All thinking and living is largely controlled, or at least largely influenced, by a starting point.  Consciously or unconsciously we operate with an ultimate value, an absolute commitment, a controlling presupposition.

For thinking man this presupposition is chosen, not necessitated by birth or environment.  The old canard “There is a God and it is not me” illustrates the idea, but is far too shallow for an ultimate value.  In the next few weeks I want to unwrap a few of these presuppositions beginning with the starting point presented in the Bible and held by people of the Book.
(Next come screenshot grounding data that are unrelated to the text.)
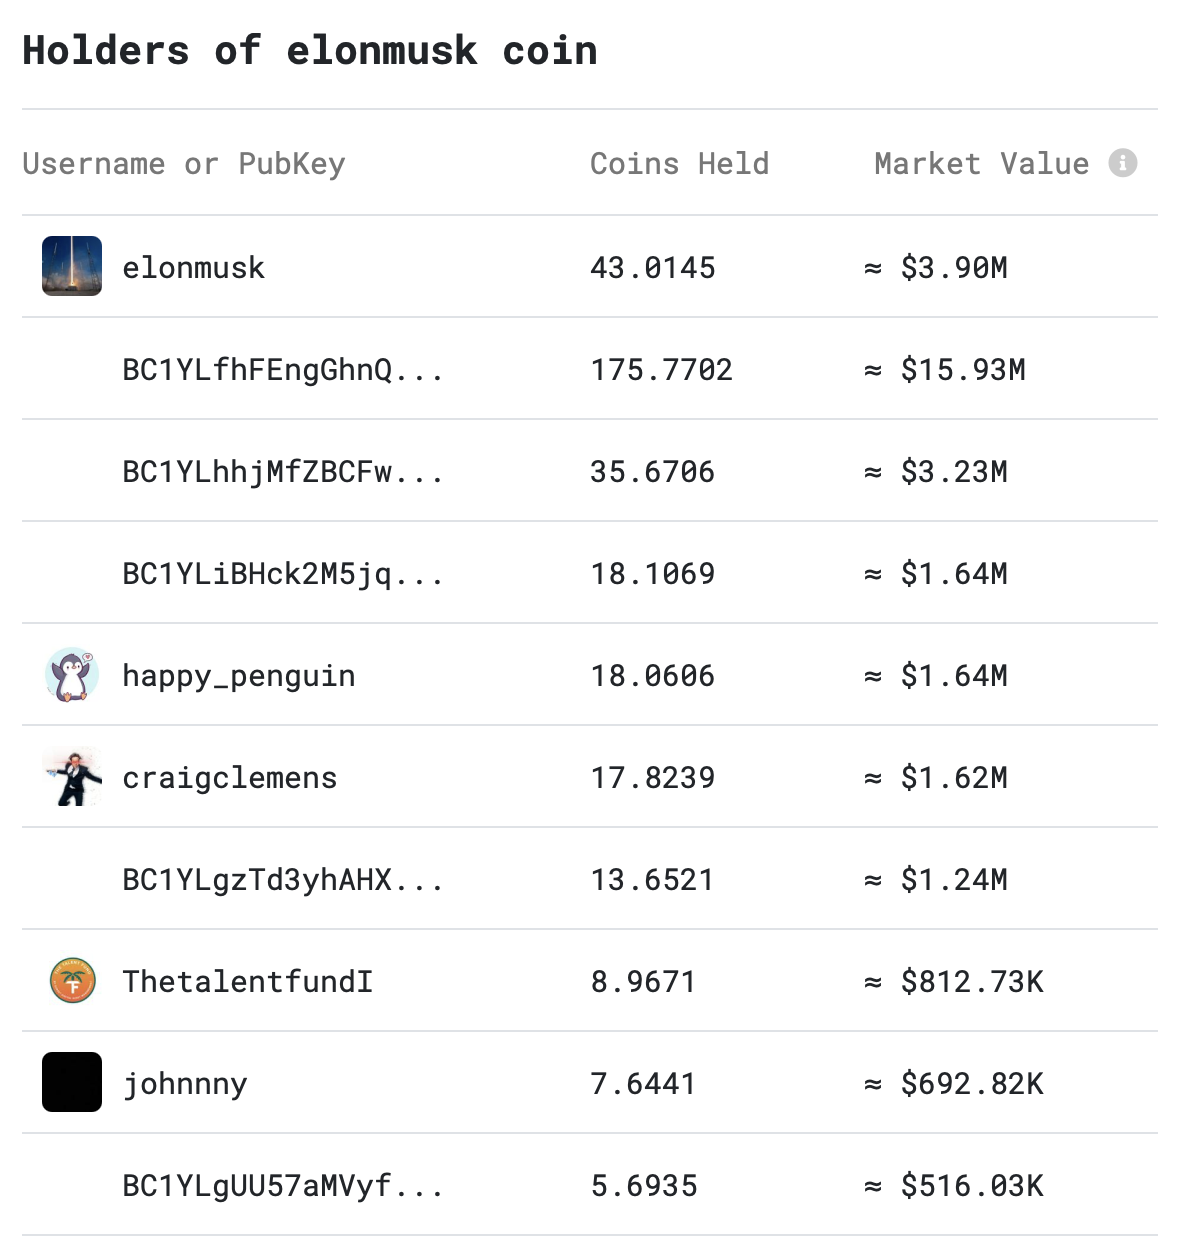The image size is (1180, 1240).
Task: Click craigclemens profile picture
Action: [x=72, y=776]
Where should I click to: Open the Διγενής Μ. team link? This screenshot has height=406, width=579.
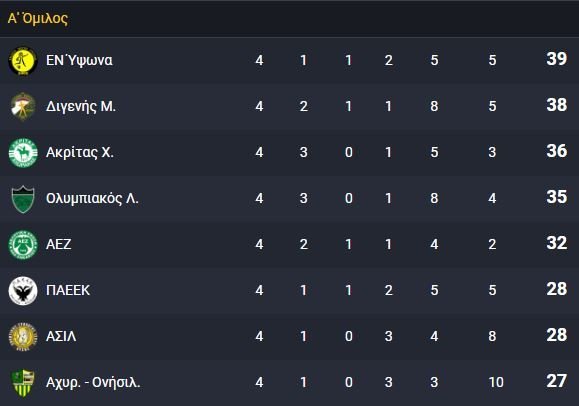81,106
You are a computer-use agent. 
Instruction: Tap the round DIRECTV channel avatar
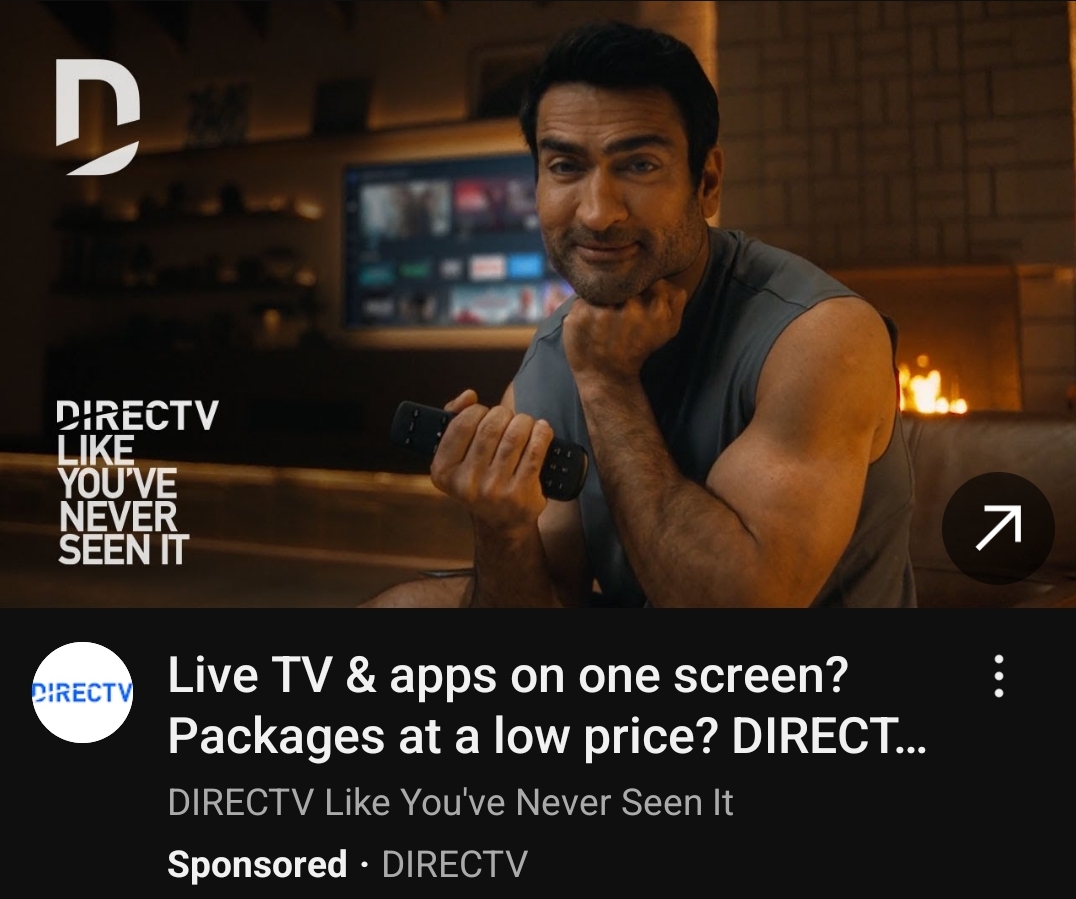[x=83, y=692]
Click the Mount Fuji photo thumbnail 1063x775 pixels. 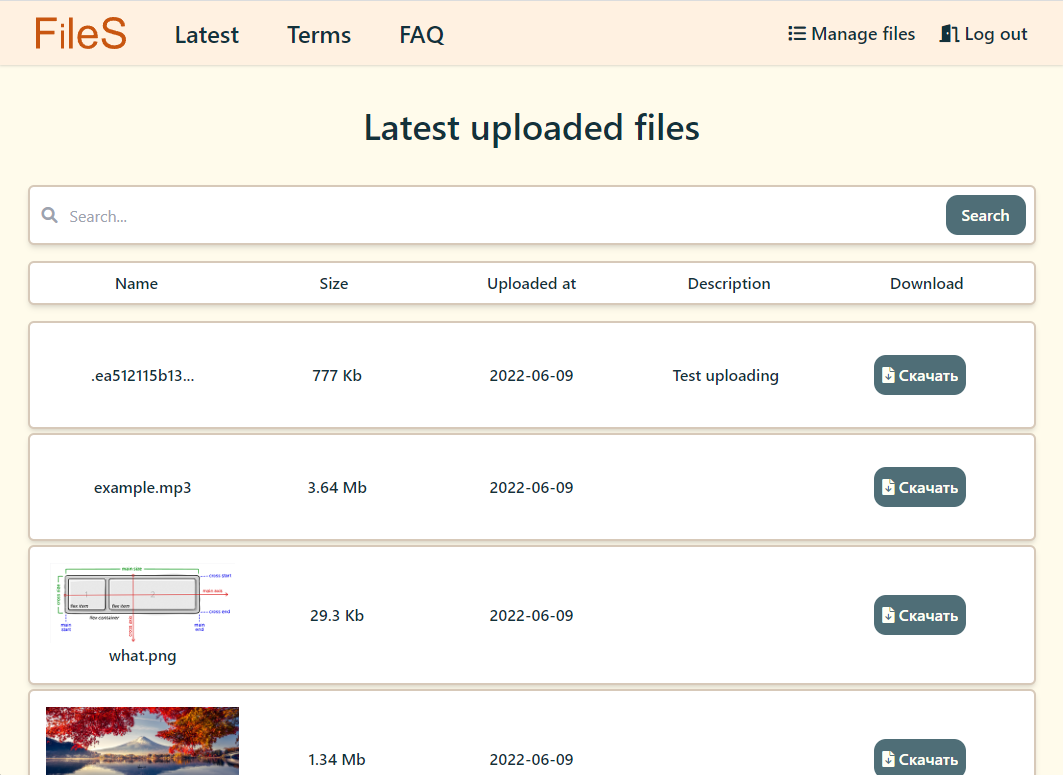(142, 740)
At the present time there are 1.6 billion Christians in the world which constitute 32 percent of the world’s population.  Added to this there are 14.3 million Jews which adds another 0.2 percent to the above figure.  How many of these are committed believers only God knows.  However, the starting point of biblical faith is clear.

Genesis 1:1 states, “In the beginning God created the heavens and the earth.”  That’s where biblical thinking starts.  Judaism affirms this in the “Schema” which is the first prayer learned by any Jewish child and the last prayer uttered at the time of death.  “Hear, O Israel: The Lord our God, the Lord is one (Deut. 6:4).”  The earliest creed of Christendom begins, “I believe in God the Father Almighty, creator of heaven and earth.”  The Apostle Paul says to his protégé Timothy (I Tim. 2:5), “For there is one God, and there is one mediator between God and man, the man, Jesus the Messiah.”

Like Aristotle, this is not an empirically observed fact.  It is a truth revealed by God himself and confirmed in the nature of the universe around us.  The Apostle Paul states this idea in Romans 1:19 and 20.  “For what can be known about God is plain to them, because God has shown it to them.  For his invisible attributes, namely his eternal power and divine nature, have been clearly perceived, ever since the creation of the world, in the things that have been made.”

Americans should recognize the appearance of this starting point in their own Declaration of Independence.  “We hold these truths to be SELF EVIDENT, that all men are created equal, and are endowed by their Creator with certain unalienable rights, namely life, liberty, and the pursuit of happiness.”  This was the starting point for the construction of “the new order of society.”

Obviously, this is not the only option for directing one’s life and thinking.  There are others.  We will look at a few of these in the weeks to come.